Une réduction de 30% par billet est proposée sur le prix des trois premières catégories de places pour les représentations à 19h30 des 3, 6, 9, 11 et 13 juillet 2012
pour tout achat de deux à cinq places sur une même date et dans une
même catégorie, dont au minimum une place pour un enfant âgé de moins de
16 ans au premier juillet 2012. Les places coûteront 98€ pour la
première catégorie, 81€ pour la deuxième et 63€ pour la troisième au
lieu de 140€, 115€ et 90€.
Avec L’Amour des trois oranges, le metteur en scène Gilbert Deflo
signe une production haute en couleurs où l’univers de la farce et de
la féerie transparaît à travers celui du cirque. Portée par une musique virtuose, dirigée pour la première fois par Alain Altinoglu, cette fantaisie théâtrale est un émerveillement pour tous, petits et moins petits, grands et moins grands.
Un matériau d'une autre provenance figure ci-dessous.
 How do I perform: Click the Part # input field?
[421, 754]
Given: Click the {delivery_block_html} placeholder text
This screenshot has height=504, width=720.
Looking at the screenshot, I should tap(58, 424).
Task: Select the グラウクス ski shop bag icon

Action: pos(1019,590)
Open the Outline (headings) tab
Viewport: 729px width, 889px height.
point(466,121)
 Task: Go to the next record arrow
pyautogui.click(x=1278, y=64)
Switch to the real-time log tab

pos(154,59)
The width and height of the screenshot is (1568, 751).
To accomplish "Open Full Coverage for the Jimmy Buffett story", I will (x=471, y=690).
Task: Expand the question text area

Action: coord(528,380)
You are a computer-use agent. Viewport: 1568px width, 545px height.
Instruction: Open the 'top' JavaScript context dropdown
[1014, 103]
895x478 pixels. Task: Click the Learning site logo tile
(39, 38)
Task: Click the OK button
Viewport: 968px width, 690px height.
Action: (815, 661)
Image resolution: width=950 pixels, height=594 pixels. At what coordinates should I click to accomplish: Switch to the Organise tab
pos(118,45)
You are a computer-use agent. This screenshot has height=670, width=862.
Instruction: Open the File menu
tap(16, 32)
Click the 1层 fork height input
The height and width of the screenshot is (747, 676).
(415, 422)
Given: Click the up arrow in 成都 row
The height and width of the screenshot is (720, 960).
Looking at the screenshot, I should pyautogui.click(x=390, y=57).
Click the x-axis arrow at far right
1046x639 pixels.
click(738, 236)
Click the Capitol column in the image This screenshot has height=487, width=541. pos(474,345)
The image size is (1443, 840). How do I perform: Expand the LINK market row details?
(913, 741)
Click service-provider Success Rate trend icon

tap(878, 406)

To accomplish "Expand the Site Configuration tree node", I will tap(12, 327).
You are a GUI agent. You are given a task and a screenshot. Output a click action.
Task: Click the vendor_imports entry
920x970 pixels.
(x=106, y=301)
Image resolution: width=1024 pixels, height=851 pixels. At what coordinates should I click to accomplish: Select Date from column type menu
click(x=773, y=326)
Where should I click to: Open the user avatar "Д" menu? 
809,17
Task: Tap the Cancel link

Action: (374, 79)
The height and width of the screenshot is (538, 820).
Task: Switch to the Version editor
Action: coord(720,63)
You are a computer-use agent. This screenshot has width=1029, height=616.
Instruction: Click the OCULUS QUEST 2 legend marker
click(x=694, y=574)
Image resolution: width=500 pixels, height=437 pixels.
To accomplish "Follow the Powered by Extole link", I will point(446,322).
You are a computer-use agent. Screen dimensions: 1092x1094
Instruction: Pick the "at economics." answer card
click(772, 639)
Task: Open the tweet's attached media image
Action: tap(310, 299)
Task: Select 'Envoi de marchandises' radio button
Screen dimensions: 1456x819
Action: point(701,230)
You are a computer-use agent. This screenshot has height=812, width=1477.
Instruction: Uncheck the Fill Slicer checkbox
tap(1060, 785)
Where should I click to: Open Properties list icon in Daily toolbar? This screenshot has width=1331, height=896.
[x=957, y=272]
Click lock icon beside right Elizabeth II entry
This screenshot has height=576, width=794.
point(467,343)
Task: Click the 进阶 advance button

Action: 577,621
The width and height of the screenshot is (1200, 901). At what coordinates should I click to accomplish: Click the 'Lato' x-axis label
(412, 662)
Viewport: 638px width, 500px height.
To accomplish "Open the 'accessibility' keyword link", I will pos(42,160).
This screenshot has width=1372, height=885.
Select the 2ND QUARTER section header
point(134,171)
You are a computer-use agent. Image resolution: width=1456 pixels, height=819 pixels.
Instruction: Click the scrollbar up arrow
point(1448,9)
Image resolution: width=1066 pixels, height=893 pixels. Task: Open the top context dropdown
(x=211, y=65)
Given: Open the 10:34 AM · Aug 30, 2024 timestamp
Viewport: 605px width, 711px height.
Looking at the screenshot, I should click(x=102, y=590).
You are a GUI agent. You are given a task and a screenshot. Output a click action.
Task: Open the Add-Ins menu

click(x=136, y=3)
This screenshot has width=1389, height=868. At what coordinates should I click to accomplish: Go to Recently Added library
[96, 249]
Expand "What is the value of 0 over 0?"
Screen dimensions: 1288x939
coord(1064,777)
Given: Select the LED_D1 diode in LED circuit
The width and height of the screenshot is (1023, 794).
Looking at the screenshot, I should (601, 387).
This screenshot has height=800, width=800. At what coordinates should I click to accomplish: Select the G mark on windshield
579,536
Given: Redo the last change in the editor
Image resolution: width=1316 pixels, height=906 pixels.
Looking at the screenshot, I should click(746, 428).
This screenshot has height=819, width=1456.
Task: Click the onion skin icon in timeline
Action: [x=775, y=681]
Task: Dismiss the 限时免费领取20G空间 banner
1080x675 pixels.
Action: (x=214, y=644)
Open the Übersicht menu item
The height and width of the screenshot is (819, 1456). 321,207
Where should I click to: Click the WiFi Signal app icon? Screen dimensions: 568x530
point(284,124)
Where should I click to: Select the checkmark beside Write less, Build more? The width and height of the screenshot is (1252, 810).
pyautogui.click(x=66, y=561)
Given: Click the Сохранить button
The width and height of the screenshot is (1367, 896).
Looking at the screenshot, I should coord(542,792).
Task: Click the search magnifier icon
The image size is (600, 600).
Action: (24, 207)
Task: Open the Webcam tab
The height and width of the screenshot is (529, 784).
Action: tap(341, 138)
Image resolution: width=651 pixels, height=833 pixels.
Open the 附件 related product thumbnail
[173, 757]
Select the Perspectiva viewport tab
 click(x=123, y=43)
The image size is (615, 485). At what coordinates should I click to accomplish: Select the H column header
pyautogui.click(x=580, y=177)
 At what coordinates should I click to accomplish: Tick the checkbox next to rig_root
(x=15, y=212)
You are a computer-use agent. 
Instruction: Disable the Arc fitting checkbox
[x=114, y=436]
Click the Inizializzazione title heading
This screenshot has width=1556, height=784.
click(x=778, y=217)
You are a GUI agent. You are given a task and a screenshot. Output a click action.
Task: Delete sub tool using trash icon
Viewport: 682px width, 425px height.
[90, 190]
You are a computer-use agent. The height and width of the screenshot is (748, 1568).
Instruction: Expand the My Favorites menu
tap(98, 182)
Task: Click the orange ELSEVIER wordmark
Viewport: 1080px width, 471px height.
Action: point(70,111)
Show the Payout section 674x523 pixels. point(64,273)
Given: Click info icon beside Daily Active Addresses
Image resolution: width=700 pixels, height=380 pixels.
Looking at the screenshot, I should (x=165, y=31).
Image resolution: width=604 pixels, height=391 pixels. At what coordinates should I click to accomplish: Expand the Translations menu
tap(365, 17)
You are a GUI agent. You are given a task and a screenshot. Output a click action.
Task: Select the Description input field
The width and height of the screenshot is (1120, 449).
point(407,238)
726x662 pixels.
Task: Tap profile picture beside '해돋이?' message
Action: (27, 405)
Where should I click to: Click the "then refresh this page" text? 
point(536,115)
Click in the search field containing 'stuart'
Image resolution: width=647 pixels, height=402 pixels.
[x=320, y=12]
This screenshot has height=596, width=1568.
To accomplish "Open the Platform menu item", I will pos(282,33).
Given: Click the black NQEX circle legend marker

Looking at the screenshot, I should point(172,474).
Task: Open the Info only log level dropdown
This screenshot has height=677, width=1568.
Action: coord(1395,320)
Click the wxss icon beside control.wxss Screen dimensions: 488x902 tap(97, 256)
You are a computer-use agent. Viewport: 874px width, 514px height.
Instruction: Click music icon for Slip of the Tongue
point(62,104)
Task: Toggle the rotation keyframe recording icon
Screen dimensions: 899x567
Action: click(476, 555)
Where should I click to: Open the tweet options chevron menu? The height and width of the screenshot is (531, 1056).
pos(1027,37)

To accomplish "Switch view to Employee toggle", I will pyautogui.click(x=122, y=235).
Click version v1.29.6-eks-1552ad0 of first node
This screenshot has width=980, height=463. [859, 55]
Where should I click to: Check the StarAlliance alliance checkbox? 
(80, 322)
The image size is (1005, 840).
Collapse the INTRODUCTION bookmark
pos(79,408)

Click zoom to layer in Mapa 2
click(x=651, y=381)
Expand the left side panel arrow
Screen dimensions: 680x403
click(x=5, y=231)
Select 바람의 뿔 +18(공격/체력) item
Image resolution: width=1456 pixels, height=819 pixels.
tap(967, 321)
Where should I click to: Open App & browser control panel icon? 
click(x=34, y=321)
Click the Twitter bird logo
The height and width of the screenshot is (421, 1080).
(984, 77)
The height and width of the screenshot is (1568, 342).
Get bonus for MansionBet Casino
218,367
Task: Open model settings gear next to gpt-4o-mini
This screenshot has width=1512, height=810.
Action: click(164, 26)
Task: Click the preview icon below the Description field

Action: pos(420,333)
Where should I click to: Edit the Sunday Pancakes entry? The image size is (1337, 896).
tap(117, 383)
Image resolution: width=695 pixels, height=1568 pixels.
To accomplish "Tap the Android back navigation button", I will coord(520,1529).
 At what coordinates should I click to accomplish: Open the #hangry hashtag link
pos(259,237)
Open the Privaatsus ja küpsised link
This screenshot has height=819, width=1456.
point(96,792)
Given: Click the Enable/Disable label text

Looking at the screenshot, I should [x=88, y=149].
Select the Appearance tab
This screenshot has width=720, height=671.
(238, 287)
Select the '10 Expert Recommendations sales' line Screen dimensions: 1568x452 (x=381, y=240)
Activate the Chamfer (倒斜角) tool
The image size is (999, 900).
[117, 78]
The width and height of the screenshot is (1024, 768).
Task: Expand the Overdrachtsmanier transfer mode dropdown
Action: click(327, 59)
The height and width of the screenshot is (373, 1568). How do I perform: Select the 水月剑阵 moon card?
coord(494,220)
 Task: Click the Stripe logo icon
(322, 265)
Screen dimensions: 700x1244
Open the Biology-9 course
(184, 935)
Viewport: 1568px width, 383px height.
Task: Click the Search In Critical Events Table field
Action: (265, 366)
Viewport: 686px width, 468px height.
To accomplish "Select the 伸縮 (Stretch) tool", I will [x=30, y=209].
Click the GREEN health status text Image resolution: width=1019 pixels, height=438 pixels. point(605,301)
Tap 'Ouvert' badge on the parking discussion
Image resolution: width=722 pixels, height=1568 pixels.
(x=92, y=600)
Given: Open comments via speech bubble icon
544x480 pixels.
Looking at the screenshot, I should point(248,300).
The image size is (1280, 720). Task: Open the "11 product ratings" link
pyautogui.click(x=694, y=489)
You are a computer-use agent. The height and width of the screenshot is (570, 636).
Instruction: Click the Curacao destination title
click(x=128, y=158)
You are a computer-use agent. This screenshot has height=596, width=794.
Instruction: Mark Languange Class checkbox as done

Pour réserver les places au tarif préférentiel :
- par Internet : rubrique « Réservation » : S’enregistrer et consulter l’offre disponible dans « offres exceptionnelles »
- par téléphone : 08 92 89 90 90 (0,34€ la minute) du lundi au vendredi de 9h à 18h et le samedi de 9h à 13h (sauf jours fériés)
- aux guichets : au Palais Garnier et à l’Opéra Bastille du lundi au samedi de 14h30 à 18h30 (sauf dimanche et jours fériés)
Attention,
un contrôle de l’âge de l’enfant pourra être effectué à l’entrée de la
salle. Cette offre est valable dans la limite d’un quota de places.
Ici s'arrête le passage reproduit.